For three months after the February briefing, the government prohibited CDC personnel from doing any public briefings at a time when the virus was quickly spreading across the United States. In addition, the administration rebuffed multiple media requests for interviews with CDC personnel. Schuchat said that she and many of her CDC colleagues felt “were hamstrung by a White House whose decisions are driven by politics rather than science.”
Instead of allowing the Centers for Disease Control and Prevention (CDC) to lead the government response to the epidemic, the White House took things into its own hands by hosting its own briefings and refusing to allow the CDC to speak directly to the public. One Health and Human Services staffer even directed CDC employee Dr. Christine Casey to “immediately halt” the publishing of the Morbidity and Mortality Weekly Report (MMWR). The CDC was accused of “writing hit pieces on the administration” in the reports, according to then-HHS Science Adviser Paul Alexander, in an email to Redfield.
In her testimony before the committee, Casey said that Redfield told her to erase the email, a request she described as “seemed unusual” and “made me uncomfortable.”
The data also reveals that the government altered the CDC’s guidelines for slowing the spread. After the virus halted production at a number of facilities, the White House directed the CDC to modify wording providing advise to meatpacking businesses on how to safeguard their employees from infection. And, as a special adviser to Trump, Dr. Scott Atlas unexpectedly revised the CDC’s testing advice to indicate that asymptomatic patients do not require a test even if they have been exposed to the virus.

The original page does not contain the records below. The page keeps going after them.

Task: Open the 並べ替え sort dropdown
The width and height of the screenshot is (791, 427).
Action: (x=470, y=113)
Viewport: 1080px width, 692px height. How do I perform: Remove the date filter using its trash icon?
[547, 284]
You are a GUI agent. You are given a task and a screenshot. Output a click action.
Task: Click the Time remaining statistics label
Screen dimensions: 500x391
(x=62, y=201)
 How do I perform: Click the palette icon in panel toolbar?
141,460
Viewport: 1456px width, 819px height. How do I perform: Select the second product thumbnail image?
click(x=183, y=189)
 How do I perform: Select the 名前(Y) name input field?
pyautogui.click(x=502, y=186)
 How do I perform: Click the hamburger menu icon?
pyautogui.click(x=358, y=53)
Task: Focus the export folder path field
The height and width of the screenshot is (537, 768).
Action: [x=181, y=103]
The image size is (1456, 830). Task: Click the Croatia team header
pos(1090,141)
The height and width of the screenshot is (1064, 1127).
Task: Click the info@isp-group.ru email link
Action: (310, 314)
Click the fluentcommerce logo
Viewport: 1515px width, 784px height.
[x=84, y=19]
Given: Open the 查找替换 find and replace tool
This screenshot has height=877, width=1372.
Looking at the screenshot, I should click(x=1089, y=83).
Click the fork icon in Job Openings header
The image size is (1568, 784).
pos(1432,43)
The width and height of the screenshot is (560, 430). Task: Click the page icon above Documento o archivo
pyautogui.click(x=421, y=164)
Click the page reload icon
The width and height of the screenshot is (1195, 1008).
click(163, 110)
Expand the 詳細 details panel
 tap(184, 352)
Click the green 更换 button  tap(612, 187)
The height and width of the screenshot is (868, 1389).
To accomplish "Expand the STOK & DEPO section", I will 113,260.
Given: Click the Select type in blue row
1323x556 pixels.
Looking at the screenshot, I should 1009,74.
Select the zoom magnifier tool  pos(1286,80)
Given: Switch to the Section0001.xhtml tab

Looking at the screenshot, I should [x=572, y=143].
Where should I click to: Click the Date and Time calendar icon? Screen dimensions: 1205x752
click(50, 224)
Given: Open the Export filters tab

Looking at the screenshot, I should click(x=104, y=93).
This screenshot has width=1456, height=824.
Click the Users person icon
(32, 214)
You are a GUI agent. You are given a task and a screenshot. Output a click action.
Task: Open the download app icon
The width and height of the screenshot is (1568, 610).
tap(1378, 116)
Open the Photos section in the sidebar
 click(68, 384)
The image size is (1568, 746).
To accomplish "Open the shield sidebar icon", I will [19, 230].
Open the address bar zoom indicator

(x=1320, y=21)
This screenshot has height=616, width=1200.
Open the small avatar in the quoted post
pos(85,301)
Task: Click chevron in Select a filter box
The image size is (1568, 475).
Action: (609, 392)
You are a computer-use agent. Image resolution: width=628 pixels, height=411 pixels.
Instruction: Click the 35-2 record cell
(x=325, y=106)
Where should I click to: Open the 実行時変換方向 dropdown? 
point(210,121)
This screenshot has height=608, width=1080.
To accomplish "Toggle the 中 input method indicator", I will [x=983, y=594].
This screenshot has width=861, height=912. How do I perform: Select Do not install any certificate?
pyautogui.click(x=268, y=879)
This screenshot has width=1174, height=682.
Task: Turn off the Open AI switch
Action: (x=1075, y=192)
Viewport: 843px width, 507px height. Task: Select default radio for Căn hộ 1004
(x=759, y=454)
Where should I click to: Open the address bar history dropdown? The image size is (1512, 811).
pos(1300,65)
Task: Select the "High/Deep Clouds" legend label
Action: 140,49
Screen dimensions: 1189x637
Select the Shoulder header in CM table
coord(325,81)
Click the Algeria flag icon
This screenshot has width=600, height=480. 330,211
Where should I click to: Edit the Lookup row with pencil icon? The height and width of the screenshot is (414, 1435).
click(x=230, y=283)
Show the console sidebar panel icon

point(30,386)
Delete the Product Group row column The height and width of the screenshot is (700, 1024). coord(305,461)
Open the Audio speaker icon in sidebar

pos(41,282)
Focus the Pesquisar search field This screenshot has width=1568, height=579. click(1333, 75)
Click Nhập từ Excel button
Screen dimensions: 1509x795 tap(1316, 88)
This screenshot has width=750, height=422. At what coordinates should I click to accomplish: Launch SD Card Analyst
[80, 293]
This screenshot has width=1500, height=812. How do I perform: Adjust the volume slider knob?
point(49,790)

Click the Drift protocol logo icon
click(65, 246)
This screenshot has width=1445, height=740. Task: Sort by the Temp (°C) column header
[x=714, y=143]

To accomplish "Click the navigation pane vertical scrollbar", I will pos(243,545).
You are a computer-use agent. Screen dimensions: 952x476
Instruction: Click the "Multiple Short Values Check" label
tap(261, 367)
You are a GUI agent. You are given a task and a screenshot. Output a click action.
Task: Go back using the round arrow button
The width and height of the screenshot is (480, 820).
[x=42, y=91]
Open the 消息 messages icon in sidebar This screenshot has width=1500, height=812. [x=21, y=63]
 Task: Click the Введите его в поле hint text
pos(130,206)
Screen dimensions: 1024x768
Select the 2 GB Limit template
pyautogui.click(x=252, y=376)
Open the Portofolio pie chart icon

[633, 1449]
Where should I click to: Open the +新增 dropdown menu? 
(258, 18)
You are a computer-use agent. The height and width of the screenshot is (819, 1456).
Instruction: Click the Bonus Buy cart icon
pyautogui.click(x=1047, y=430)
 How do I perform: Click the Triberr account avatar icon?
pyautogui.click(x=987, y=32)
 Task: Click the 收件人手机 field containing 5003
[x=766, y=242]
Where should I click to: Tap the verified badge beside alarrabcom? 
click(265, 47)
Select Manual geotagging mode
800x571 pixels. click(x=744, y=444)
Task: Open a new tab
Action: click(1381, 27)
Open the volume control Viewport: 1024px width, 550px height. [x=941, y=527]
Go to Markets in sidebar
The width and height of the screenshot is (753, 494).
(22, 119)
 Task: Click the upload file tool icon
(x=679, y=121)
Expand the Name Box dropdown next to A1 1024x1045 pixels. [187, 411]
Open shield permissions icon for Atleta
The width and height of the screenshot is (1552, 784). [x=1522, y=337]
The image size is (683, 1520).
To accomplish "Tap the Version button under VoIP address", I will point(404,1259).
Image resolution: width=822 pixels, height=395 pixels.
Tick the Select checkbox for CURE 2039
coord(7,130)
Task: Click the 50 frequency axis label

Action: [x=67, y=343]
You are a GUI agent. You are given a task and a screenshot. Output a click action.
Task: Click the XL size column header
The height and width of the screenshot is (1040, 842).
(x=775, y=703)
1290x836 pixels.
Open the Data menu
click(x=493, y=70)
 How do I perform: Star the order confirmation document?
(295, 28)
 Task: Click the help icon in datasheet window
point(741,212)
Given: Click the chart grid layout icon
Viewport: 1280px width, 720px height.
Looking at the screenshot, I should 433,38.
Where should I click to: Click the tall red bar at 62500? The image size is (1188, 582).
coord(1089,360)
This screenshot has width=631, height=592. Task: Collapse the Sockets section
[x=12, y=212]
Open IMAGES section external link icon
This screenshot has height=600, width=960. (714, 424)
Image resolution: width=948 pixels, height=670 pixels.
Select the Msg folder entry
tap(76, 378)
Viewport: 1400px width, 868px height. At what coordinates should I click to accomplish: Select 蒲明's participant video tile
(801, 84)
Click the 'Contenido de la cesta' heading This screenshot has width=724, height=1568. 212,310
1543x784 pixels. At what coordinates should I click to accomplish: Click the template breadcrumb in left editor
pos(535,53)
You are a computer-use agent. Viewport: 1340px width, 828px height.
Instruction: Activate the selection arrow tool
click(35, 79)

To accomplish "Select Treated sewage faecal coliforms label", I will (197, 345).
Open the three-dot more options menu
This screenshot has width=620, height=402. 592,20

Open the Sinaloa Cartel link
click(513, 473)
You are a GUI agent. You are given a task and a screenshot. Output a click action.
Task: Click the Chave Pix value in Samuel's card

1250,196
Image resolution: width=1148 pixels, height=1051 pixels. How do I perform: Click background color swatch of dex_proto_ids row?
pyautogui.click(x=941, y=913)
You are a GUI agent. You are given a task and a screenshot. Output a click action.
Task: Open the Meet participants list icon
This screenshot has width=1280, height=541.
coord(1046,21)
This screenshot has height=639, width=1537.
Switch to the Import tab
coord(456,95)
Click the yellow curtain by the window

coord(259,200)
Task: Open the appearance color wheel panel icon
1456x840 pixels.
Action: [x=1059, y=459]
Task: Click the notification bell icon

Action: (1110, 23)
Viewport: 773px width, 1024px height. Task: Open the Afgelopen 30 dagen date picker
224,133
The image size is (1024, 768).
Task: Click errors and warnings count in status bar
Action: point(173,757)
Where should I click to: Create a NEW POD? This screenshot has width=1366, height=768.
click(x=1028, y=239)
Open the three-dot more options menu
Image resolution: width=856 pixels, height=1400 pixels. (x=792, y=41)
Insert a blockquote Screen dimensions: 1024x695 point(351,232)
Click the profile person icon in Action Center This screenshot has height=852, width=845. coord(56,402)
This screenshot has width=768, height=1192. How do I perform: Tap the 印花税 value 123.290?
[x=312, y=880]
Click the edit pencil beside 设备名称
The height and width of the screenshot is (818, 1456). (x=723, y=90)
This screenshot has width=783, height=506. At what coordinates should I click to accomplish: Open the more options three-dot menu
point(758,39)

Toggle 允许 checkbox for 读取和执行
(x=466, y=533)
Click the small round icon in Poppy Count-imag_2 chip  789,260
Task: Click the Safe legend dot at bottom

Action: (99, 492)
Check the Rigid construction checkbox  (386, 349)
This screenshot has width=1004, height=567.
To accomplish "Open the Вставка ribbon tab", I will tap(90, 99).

Dr. Deborah Birx stated before the committee that this proposal was not the appropriate public health response, and that the administration made it in order to lower the number of positive Covid tests. “This document resulted in less testing and less — less aggressive testing of those without symptoms that I believed were the primary reason for the early community spread,” Birx told the committee, adding, “I did not agree with the guidance as it was written.”